--- Input for this task ---
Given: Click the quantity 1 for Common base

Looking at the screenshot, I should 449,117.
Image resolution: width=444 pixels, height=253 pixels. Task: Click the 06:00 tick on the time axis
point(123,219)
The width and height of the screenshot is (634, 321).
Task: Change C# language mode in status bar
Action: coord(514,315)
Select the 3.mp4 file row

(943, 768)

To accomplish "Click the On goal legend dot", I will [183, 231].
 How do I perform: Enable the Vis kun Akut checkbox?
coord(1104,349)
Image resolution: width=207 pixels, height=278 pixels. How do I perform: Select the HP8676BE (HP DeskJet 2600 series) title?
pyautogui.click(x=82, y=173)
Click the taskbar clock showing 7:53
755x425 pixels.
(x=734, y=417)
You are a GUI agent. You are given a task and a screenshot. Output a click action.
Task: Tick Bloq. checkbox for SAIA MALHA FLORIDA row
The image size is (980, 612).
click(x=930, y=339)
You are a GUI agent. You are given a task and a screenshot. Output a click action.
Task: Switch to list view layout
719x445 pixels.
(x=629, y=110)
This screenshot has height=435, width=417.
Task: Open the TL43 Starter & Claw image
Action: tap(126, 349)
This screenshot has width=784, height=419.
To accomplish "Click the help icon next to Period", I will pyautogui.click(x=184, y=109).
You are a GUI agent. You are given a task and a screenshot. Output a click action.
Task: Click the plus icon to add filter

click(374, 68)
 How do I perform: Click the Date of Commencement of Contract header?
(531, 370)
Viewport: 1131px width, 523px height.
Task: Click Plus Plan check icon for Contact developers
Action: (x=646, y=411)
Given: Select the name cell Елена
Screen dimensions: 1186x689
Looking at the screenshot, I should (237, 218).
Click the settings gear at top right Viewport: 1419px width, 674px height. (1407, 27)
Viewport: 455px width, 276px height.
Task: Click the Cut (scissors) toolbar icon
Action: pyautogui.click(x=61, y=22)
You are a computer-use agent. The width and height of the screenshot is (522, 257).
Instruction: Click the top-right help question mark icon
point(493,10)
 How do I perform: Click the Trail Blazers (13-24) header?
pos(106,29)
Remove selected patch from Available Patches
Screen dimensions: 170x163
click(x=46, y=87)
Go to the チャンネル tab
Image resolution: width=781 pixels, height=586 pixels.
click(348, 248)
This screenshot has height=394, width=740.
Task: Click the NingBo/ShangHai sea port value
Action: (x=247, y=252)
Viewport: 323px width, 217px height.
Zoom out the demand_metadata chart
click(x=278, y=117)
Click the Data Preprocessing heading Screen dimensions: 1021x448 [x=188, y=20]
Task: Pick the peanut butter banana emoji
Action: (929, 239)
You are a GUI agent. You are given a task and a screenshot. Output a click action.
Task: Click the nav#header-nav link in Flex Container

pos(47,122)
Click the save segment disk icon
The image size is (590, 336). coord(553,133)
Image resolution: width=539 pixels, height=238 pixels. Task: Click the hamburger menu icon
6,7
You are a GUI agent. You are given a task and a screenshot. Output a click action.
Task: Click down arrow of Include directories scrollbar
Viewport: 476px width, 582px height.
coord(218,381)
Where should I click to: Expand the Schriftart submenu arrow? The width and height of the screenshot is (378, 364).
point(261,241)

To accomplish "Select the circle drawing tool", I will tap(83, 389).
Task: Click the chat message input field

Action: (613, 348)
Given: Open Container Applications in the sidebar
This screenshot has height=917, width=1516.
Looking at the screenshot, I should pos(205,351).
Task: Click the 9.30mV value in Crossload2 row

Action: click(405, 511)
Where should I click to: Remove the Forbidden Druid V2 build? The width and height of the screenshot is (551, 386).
---
[Task prompt]
Change every "GUI agent" in the records above to "interface agent" and leave everything else as it is.

[Task solution]
Given: Click the quantity 1 for Common base

Looking at the screenshot, I should 449,117.
Image resolution: width=444 pixels, height=253 pixels. Task: Click the 06:00 tick on the time axis
point(123,219)
The width and height of the screenshot is (634, 321).
Task: Change C# language mode in status bar
Action: coord(514,315)
Select the 3.mp4 file row

(943, 768)

To accomplish "Click the On goal legend dot", I will [183, 231].
 How do I perform: Enable the Vis kun Akut checkbox?
coord(1104,349)
Image resolution: width=207 pixels, height=278 pixels. How do I perform: Select the HP8676BE (HP DeskJet 2600 series) title?
pyautogui.click(x=82, y=173)
Click the taskbar clock showing 7:53
755x425 pixels.
(x=734, y=417)
You are a interface agent. You are given a task and a screenshot. Output a click action.
Task: Tick Bloq. checkbox for SAIA MALHA FLORIDA row
The image size is (980, 612).
click(x=930, y=339)
You are a interface agent. You are given a task and a screenshot. Output a click action.
Task: Switch to list view layout
719x445 pixels.
(x=629, y=110)
This screenshot has height=435, width=417.
Task: Open the TL43 Starter & Claw image
Action: tap(126, 349)
This screenshot has width=784, height=419.
To accomplish "Click the help icon next to Period", I will pyautogui.click(x=184, y=109).
You are a interface agent. You are given a task and a screenshot. Output a click action.
Task: Click the plus icon to add filter

click(374, 68)
 How do I perform: Click the Date of Commencement of Contract header?
(531, 370)
Viewport: 1131px width, 523px height.
Task: Click Plus Plan check icon for Contact developers
Action: (x=646, y=411)
Given: Select the name cell Елена
Screen dimensions: 1186x689
Looking at the screenshot, I should (237, 218).
Click the settings gear at top right Viewport: 1419px width, 674px height. (1407, 27)
Viewport: 455px width, 276px height.
Task: Click the Cut (scissors) toolbar icon
Action: pyautogui.click(x=61, y=22)
You are a computer-use agent. The width and height of the screenshot is (522, 257).
Instruction: Click the top-right help question mark icon
point(493,10)
 How do I perform: Click the Trail Blazers (13-24) header?
pos(106,29)
Remove selected patch from Available Patches
Screen dimensions: 170x163
click(x=46, y=87)
Go to the チャンネル tab
Image resolution: width=781 pixels, height=586 pixels.
click(348, 248)
This screenshot has height=394, width=740.
Task: Click the NingBo/ShangHai sea port value
Action: (x=247, y=252)
Viewport: 323px width, 217px height.
Zoom out the demand_metadata chart
click(x=278, y=117)
Click the Data Preprocessing heading Screen dimensions: 1021x448 [x=188, y=20]
Task: Pick the peanut butter banana emoji
Action: (929, 239)
You are a interface agent. You are given a task and a screenshot. Output a click action.
Task: Click the nav#header-nav link in Flex Container

pos(47,122)
Click the save segment disk icon
The image size is (590, 336). coord(553,133)
Image resolution: width=539 pixels, height=238 pixels. Task: Click the hamburger menu icon
6,7
You are a interface agent. You are given a task and a screenshot. Output a click action.
Task: Click down arrow of Include directories scrollbar
Viewport: 476px width, 582px height.
coord(218,381)
Where should I click to: Expand the Schriftart submenu arrow? The width and height of the screenshot is (378, 364).
point(261,241)

To accomplish "Select the circle drawing tool", I will tap(83, 389).
Task: Click the chat message input field

Action: (613, 348)
Given: Open Container Applications in the sidebar
This screenshot has height=917, width=1516.
Looking at the screenshot, I should pos(205,351).
Task: Click the 9.30mV value in Crossload2 row

Action: click(405, 511)
Where should I click to: Remove the Forbidden Druid V2 build? The width and height of the screenshot is (551, 386).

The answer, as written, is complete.